We present a woman born in 1970, who was referred to the specialized pigmented lesions clinic at Odense University Hospital in 2008 for follow-up with whole body photography and sequential digital dermoscopy after the concomitant removal of two superficial spreading melanomas (SSM), one localized on the right leg with Breslow thickness 0,48mm, the other on the left leg with Breslow thickness 1,63mm and negative sentinel node biopsy. The patient had blue eyes, blond hair, Fitzpatrick skin type II, multiple atypical nevi, no family history of melanoma and enjoyed sun seeking behavior. After two years of regular follow-up, a SSM in situ was diagnosed and excised on the right upper arm. This led to referral for genetic testing for mutations in CDKN2A and CDK4 with no findings of mutations in the CDK4 gene. However, in the CDKN2A gene two alterations were found: a six base-pair deletion in the promoter region of P14ARF and a missense mutation in Exon 2, both of undetermined pathogenesis.
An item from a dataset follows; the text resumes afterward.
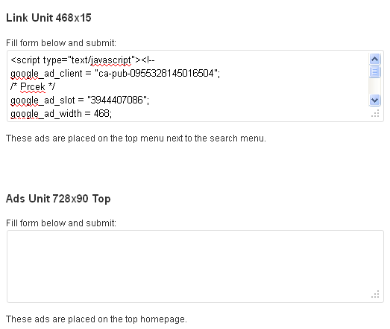Screen dimensions: 390x329
Task: Click resize grip of Link Unit textarea
Action: [375, 113]
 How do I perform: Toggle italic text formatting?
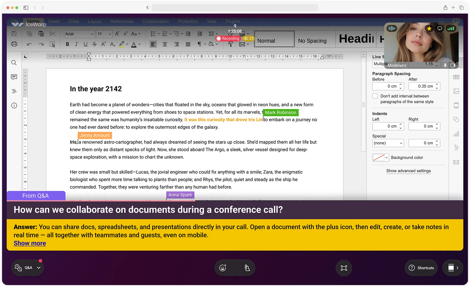(x=76, y=44)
During the thorough investigations of the patient’s and close relatives’ prior pathology reports, it was discovered that the patient had previously had another SSM with Breslow thickness 0,45mm localized on the left thigh removed by her general practitioner in 2005. This had never been reexcised, and we opted to have this done, although seven years had passed. In 2014 another SSM with Brelow thickness 0,20mm localized on the right thigh was diagnosed and treated. Sequential dermoscopic photos of this lesion will be included in this presentation. The patient and some of her first degree relatives are seen regularly at our pigmented lesions clinic.